If it's right away, then it's probably just an overload. If it's 10 minutes again, then it's probably an intermittent load problem (such as an A/C). Regardless, I would recommend an electrician with proper tools measure and correct this. Trial and error breaker resetting is NOT recommended under any circumstances.

Mark


----------



## dmoore (Aug 23, 2010)

Thanks to all for your input.

The problem apparently was a loose connection (several acutally) in the new breaker panel.

Still under warranty so we had them come in and fix the problem.

Have not had any problems since, knock on wood.

thanks again.


----------



## Ultrarunner2017 (Oct 1, 2008)

Shyster & Shyst said:


> The quick way of determining if the breaker is at fault (before buying a new one) is to temporarily move the wire from the breaker that is slow-to-trip to the breaker next to it.

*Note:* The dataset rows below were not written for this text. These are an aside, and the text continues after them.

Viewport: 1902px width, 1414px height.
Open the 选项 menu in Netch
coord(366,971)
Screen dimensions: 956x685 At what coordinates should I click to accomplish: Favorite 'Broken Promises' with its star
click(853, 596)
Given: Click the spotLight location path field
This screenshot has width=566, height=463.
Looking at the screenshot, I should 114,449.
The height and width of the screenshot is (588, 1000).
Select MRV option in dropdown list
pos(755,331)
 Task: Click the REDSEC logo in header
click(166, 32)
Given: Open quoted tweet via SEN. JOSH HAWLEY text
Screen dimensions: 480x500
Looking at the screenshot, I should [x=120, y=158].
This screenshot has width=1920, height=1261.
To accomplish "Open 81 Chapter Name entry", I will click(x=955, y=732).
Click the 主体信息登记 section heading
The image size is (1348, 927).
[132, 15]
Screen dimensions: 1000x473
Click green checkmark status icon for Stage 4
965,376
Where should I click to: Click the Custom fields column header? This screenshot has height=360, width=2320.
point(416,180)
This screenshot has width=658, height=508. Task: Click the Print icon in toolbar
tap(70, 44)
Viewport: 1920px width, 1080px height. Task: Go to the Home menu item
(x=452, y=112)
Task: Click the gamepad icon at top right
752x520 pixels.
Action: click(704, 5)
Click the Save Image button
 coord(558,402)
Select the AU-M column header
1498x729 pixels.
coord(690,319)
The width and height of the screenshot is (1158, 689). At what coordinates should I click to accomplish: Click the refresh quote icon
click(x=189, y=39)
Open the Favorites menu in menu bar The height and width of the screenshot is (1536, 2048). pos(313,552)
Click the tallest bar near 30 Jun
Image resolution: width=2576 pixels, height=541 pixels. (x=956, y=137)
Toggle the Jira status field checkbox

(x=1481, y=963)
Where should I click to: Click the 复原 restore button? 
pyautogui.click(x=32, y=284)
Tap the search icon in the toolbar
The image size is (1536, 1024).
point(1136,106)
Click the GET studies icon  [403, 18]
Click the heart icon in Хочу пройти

If you get the same results as with the first breaker then the problem is between the breaker and the fan.
> 
> I had a similar problem recently with lights in the upstairs bath. Everythign pointed to a bad breaker. Turns out that the neutral wire (white) was loose at the breaker box.


Just want to caution you here:
Before doing what you describe, make sure that the breaker next to the suspect one has the same rating!
You don't want to be putting a 15A circuit onto a 20A breaker!

FW


----------